Conquise avec le reste de l’Afrique* romaine par les Vandales au ve s., elle devient en 534 une possession de Byzance, qui la conserve jusqu’à la conquête arabe de 643. Le christianisme fait place à l’islām. La Tripolitaine appartient ensuite à différentes dynasties arabes (Arhlabides* [ixe s.], Fāṭimides* [xe s.], Almohades* [xiie-xiiie s.]) et Ḥafṣides [xiiie s.]) ou à des chefs locaux (dynastie des Banū ‘Ammār [xive s.]).

Repaire de pirates, la Tripolitaine est occupée en 1510 par les troupes espagnoles de Ferdinand le Catholique. Charles Quint la donne en fief en 1530 aux chevaliers de Malte. En 1551, le corsaire turc Dragut expulse les chevaliers de Tripoli, qui devient le chef-lieu d’un vilayet ottoman. Durant deux siècles et demi, les pirates turcs de Tripolitaine font peser une menace grave sur le trafic méditerranéen : aussi les États de l’Europe occidentale organisent-ils à plusieurs reprises des expéditions punitives et bombardent Tripoli, mais sans grand résultat.

Soumise aux Ottomans de Constantinople, la Tripolitaine devient indépendante (1714) sous le règne d’Ahmed Paşa Karamanlı (1711-1745), et les successeurs de ce dernier se contentent de payer un tribut à la Porte. Le pays jouit d’ailleurs d’une certaine prospérité, Tripoli étant le principal centre d’échanges commerciaux entre l’Afrique et l’Europe, en redevenant, comme jadis, le grand débouché maritime du Soudan.

Mais les exigences des pachas, qui prétendent soumettre les nations étrangères au paiement d’un lourd tribut, provoquent en 1801 une guerre entre la Tripolitaine et les États-Unis. Le conflit dure quatre ans : une expédition américaine oblige le pacha à conclure la paix (1805) et à réduire ses prétentions en matière de tarifs douaniers. En 1815 encore, les Américains envoient des troupes pour faire respecter le traité de 1805.

Mettant à profit des luttes internes, les Turcs réussissent à rétablir en 1835 leur autorité sur la région.

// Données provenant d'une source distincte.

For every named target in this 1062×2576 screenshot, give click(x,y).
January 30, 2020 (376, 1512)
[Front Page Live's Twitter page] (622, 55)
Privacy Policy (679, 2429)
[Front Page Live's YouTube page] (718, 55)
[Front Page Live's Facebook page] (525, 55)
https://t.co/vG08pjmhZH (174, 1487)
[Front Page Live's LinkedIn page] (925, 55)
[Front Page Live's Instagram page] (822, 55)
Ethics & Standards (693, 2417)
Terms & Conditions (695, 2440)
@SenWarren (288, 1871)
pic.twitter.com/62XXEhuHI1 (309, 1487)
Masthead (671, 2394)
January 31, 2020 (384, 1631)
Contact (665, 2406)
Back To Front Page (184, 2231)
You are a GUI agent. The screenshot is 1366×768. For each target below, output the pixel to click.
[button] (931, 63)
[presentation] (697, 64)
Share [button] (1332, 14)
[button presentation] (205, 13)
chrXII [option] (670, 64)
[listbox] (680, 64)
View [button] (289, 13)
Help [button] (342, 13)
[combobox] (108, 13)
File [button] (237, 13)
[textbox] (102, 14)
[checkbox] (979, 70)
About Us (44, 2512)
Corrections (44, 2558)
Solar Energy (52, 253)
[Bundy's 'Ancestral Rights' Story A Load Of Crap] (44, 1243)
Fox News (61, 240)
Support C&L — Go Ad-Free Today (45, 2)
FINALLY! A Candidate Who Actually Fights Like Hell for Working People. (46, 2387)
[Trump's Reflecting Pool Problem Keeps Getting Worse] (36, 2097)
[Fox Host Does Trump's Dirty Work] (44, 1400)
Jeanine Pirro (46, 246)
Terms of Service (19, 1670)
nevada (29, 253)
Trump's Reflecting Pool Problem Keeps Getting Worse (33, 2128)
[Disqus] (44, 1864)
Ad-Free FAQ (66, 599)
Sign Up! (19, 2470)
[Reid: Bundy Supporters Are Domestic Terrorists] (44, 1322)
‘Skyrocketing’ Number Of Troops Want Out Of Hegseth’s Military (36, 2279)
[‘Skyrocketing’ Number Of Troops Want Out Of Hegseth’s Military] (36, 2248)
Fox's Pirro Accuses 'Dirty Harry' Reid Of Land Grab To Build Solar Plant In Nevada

L’établissement des Français en Tunisie* en 1881 provoque des frictions à propos du tracé des frontières. L’occupation française a une autre conséquence : l’Italie, qui espérait s’installer elle-même en Tunisie, regarde alors vers la Tripolitaine et la Cyrénaïque voisine, où de nombreux colons italiens se sont établis à la fin du xixe s. En septembre 1911, l’Italie déclare la guerre à la Turquie et envahit la Tripolitaine, que les Turcs lui abandonnent au traité d’Ouchy (18 oct. 1912). Mais les Italiens n’occupent encore que la région côtière. Ils rencontrent de fortes résistances à l’intérieur des terres ; cependant, en août 1914, toute la Tripolitaine, y compris le Fezzan, est entre leurs mains.

La Première Guerre mondiale freine la colonisation ; l’entrée en guerre de l’Italie (23 mai 1915) suscite une révolte générale qui oblige les Italiens à évacuer leur colonie, sauf les ports de Homs et de Tripoli.

Après la guerre, les Italiens entreprennent la reconquête du pays et, en 1930, ils ont rétabli leur autorité sur l’ensemble de la Tripolitaine et de la Cyrénaïque. Ces deux régions sont réunies le 1er janvier 1934 pour former la colonie italienne de Libye, qui est incorporée au royaume d’Italie le 9 janvier 1939.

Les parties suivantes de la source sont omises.